Word and element location material
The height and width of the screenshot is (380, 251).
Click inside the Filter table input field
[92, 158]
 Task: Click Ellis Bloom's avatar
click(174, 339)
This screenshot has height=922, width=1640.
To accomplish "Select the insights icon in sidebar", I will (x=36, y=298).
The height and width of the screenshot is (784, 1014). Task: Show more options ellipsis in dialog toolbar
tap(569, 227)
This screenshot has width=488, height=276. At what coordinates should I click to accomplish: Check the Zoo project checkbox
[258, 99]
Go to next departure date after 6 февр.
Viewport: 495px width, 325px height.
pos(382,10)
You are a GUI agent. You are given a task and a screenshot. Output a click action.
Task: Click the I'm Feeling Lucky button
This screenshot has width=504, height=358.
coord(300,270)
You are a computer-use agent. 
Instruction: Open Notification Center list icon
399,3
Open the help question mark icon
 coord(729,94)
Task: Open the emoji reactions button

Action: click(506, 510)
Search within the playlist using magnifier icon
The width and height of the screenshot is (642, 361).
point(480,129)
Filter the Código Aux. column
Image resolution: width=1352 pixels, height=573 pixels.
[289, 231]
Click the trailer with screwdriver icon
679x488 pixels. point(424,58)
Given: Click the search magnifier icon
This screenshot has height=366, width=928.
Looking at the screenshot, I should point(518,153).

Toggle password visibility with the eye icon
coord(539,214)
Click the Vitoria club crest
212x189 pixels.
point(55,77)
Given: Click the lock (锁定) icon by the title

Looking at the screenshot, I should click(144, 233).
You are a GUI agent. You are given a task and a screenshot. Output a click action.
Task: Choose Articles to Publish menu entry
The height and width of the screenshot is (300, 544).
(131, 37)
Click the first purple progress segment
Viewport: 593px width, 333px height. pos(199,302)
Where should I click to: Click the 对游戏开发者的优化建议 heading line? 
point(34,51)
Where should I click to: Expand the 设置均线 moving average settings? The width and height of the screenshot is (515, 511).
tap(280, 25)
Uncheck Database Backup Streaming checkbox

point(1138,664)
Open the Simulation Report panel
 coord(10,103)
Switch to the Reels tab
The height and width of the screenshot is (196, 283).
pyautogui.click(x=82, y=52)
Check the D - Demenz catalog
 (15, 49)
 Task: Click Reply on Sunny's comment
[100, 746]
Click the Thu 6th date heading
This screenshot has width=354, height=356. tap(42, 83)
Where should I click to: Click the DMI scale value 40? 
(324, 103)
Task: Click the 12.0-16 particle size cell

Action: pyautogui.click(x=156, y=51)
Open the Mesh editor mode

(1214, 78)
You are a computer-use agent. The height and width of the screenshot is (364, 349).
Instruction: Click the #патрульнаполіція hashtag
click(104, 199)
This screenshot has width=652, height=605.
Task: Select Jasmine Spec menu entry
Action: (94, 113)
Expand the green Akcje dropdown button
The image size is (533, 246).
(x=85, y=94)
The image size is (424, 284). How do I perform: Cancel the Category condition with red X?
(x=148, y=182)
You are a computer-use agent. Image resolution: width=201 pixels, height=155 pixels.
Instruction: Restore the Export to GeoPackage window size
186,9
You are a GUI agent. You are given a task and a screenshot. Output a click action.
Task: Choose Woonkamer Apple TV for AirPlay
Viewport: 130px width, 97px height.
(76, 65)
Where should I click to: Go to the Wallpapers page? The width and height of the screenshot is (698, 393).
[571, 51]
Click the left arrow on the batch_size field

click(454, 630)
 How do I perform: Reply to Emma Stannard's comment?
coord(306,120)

## AIM OF THE EXERCISE:
Rewrite the material above, changing every "Instruction" to "Command" and leaving everything else as it stands.

## ANSWER TO THIS TASK:
The height and width of the screenshot is (380, 251).
Click inside the Filter table input field
[92, 158]
 Task: Click Ellis Bloom's avatar
click(174, 339)
This screenshot has height=922, width=1640.
To accomplish "Select the insights icon in sidebar", I will (x=36, y=298).
The height and width of the screenshot is (784, 1014). Task: Show more options ellipsis in dialog toolbar
tap(569, 227)
This screenshot has width=488, height=276. At what coordinates should I click to accomplish: Check the Zoo project checkbox
[258, 99]
Go to next departure date after 6 февр.
Viewport: 495px width, 325px height.
pos(382,10)
You are a GUI agent. You are given a task and a screenshot. Output a click action.
Task: Click the I'm Feeling Lucky button
This screenshot has width=504, height=358.
coord(300,270)
You are a computer-use agent. 
Command: Open Notification Center list icon
399,3
Open the help question mark icon
 coord(729,94)
Task: Open the emoji reactions button

Action: click(506, 510)
Search within the playlist using magnifier icon
The width and height of the screenshot is (642, 361).
point(480,129)
Filter the Código Aux. column
Image resolution: width=1352 pixels, height=573 pixels.
[289, 231]
Click the trailer with screwdriver icon
679x488 pixels. point(424,58)
Given: Click the search magnifier icon
This screenshot has height=366, width=928.
Looking at the screenshot, I should point(518,153).

Toggle password visibility with the eye icon
coord(539,214)
Click the Vitoria club crest
212x189 pixels.
point(55,77)
Given: Click the lock (锁定) icon by the title

Looking at the screenshot, I should click(144, 233).
You are a GUI agent. You are given a task and a screenshot. Output a click action.
Task: Choose Articles to Publish menu entry
The height and width of the screenshot is (300, 544).
(131, 37)
Click the first purple progress segment
Viewport: 593px width, 333px height. pos(199,302)
Where should I click to: Click the 对游戏开发者的优化建议 heading line? 
point(34,51)
Where should I click to: Expand the 设置均线 moving average settings? The width and height of the screenshot is (515, 511).
tap(280, 25)
Uncheck Database Backup Streaming checkbox

point(1138,664)
Open the Simulation Report panel
 coord(10,103)
Switch to the Reels tab
The height and width of the screenshot is (196, 283).
pyautogui.click(x=82, y=52)
Check the D - Demenz catalog
 (15, 49)
 Task: Click Reply on Sunny's comment
[100, 746]
Click the Thu 6th date heading
This screenshot has width=354, height=356. tap(42, 83)
Where should I click to: Click the DMI scale value 40? 
(324, 103)
Task: Click the 12.0-16 particle size cell

Action: pyautogui.click(x=156, y=51)
Open the Mesh editor mode

(1214, 78)
You are a computer-use agent. The height and width of the screenshot is (364, 349).
Command: Click the #патрульнаполіція hashtag
click(104, 199)
This screenshot has width=652, height=605.
Task: Select Jasmine Spec menu entry
Action: (94, 113)
Expand the green Akcje dropdown button
The image size is (533, 246).
(x=85, y=94)
The image size is (424, 284). How do I perform: Cancel the Category condition with red X?
(x=148, y=182)
You are a computer-use agent. Image resolution: width=201 pixels, height=155 pixels.
Command: Restore the Export to GeoPackage window size
186,9
You are a GUI agent. You are given a task and a screenshot. Output a click action.
Task: Choose Woonkamer Apple TV for AirPlay
Viewport: 130px width, 97px height.
(76, 65)
Where should I click to: Go to the Wallpapers page? The width and height of the screenshot is (698, 393).
[571, 51]
Click the left arrow on the batch_size field

click(454, 630)
 How do I perform: Reply to Emma Stannard's comment?
coord(306,120)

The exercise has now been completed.